Brightest and Best
|Brightest and Best|
"Reginald Heber" (1822) by Thomas Phillips
|Based on||Isaiah 60:1-6|
|Melody||"Morning Star" by James P. Harding, "Epiphany" by Joseph Thrupp, and "Star in the East" by William Walker|
"Brightest and Best" (occasionally rendered by its first line, "Brightest and Best of the Sons of the Morning") is a Christian hymn written in 1811 by the Anglican bishop Reginald Heber to be sung at the feast of Epiphany. It appeared in Heber's widow's compilation of hymns entitled Hymns Written and Adapted to the Weekly Service of the Church Year in 1827. It can be sung to a number of tunes, including "Morning Star" by James P. Harding, "Epiphany" by Joseph Thrupp, and "Star in the East" by William Walker. It appears in The Lutheran Hymnal, and appeared in the 1966 Methodist hymnal. It has been recorded by a number of artists, including Glen Campbell, Joanne Hogg and Kathy Mattea (on her album Good News). The Kentucky traditional singer Jean Ritchie often sang this and told of her childhood memory of her grandmother sitting by the fire and singing it quietly to herself on Twelfth Night; the Library of Congress collected it from her in 1951.

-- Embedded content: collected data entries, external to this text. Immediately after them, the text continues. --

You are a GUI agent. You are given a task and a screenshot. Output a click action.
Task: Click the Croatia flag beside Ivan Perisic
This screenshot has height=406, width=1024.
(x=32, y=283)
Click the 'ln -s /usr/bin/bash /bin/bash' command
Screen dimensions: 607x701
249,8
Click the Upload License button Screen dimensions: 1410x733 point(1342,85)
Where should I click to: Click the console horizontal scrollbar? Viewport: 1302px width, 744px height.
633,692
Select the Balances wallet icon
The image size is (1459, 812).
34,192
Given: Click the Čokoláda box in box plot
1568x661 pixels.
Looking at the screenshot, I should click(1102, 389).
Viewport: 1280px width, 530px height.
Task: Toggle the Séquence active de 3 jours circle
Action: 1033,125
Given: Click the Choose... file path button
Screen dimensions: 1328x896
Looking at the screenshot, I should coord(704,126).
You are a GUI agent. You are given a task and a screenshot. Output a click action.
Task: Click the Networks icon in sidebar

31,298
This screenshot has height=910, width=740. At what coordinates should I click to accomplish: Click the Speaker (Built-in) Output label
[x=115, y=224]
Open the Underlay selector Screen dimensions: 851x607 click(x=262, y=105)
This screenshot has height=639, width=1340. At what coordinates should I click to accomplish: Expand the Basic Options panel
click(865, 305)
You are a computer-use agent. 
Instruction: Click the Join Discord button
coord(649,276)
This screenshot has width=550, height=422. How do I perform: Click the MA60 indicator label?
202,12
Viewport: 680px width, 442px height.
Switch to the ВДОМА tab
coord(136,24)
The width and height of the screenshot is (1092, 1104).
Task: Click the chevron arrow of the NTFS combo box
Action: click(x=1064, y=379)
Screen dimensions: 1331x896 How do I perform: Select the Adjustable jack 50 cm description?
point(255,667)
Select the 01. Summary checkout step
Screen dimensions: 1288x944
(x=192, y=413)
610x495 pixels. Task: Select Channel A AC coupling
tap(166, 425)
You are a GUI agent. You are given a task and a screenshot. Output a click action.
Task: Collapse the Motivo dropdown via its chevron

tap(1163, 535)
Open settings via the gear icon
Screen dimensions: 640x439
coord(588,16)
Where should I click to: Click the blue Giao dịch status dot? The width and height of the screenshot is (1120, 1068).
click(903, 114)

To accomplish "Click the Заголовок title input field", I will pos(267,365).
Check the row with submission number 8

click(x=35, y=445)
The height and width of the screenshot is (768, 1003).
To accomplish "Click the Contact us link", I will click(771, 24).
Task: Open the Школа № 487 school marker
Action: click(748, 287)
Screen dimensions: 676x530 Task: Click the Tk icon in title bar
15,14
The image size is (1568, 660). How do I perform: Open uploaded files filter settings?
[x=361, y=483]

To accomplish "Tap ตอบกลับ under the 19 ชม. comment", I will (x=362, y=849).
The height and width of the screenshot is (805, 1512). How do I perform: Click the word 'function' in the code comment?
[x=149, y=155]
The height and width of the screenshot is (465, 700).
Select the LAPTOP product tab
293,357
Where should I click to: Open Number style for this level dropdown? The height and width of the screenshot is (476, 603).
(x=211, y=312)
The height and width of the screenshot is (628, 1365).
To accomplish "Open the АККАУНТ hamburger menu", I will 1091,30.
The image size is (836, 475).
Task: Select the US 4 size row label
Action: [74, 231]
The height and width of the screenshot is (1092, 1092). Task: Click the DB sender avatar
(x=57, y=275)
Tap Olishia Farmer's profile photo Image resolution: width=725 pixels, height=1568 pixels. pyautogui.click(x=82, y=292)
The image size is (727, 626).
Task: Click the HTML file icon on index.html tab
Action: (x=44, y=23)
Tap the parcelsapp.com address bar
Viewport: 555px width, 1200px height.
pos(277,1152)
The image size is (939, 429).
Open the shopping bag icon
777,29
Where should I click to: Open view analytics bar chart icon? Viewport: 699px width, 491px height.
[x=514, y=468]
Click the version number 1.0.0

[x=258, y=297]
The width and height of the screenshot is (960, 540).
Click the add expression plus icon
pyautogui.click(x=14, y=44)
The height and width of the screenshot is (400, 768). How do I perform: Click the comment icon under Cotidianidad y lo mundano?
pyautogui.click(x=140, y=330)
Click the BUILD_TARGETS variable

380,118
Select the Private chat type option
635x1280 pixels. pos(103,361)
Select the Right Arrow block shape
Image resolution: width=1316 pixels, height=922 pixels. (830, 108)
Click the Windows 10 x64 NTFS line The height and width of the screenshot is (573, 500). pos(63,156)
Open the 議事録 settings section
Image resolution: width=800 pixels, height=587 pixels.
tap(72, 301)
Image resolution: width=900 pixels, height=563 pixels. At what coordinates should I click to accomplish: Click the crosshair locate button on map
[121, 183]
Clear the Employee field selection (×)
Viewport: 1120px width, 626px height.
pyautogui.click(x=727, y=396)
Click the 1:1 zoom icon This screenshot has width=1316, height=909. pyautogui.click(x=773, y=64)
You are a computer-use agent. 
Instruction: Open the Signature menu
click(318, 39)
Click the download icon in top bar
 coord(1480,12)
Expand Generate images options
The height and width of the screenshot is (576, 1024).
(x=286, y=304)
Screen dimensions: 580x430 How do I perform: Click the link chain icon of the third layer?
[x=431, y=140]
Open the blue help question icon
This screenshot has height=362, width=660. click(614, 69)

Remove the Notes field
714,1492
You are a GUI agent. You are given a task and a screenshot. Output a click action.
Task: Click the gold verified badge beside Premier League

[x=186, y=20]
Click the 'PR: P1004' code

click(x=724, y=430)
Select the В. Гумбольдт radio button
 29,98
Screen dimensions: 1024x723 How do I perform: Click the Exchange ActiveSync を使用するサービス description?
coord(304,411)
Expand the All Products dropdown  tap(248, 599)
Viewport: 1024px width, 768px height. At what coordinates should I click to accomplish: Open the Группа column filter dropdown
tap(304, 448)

Brightest and best of the sonsa of the morning;
Dawn on our darkness and lend us thine aid;
Star of the East, the horizon adorning,
Guide where our infant Redeemer is laid.
Cold on His cradle the dewdrops are shining;
Low lies His head with the beasts of the stall;
Angels adore Him in slumber reclining,
Maker and Monarch and Savior of all!
Say, shall we yield Him, in costly devotion,
Odors of Edom and offerings divine?
Gems of the mountain and pearls of the ocean,
Myrrh from the forest, or gold from the mine?
Vainly we offer each ample oblation,
Vainly with gifts would His favor secure;
Richer by far is the heart’s adoration,
Dearer to God are the prayers of the poor.
- a Occasionally, "stars" is substituted for "sons"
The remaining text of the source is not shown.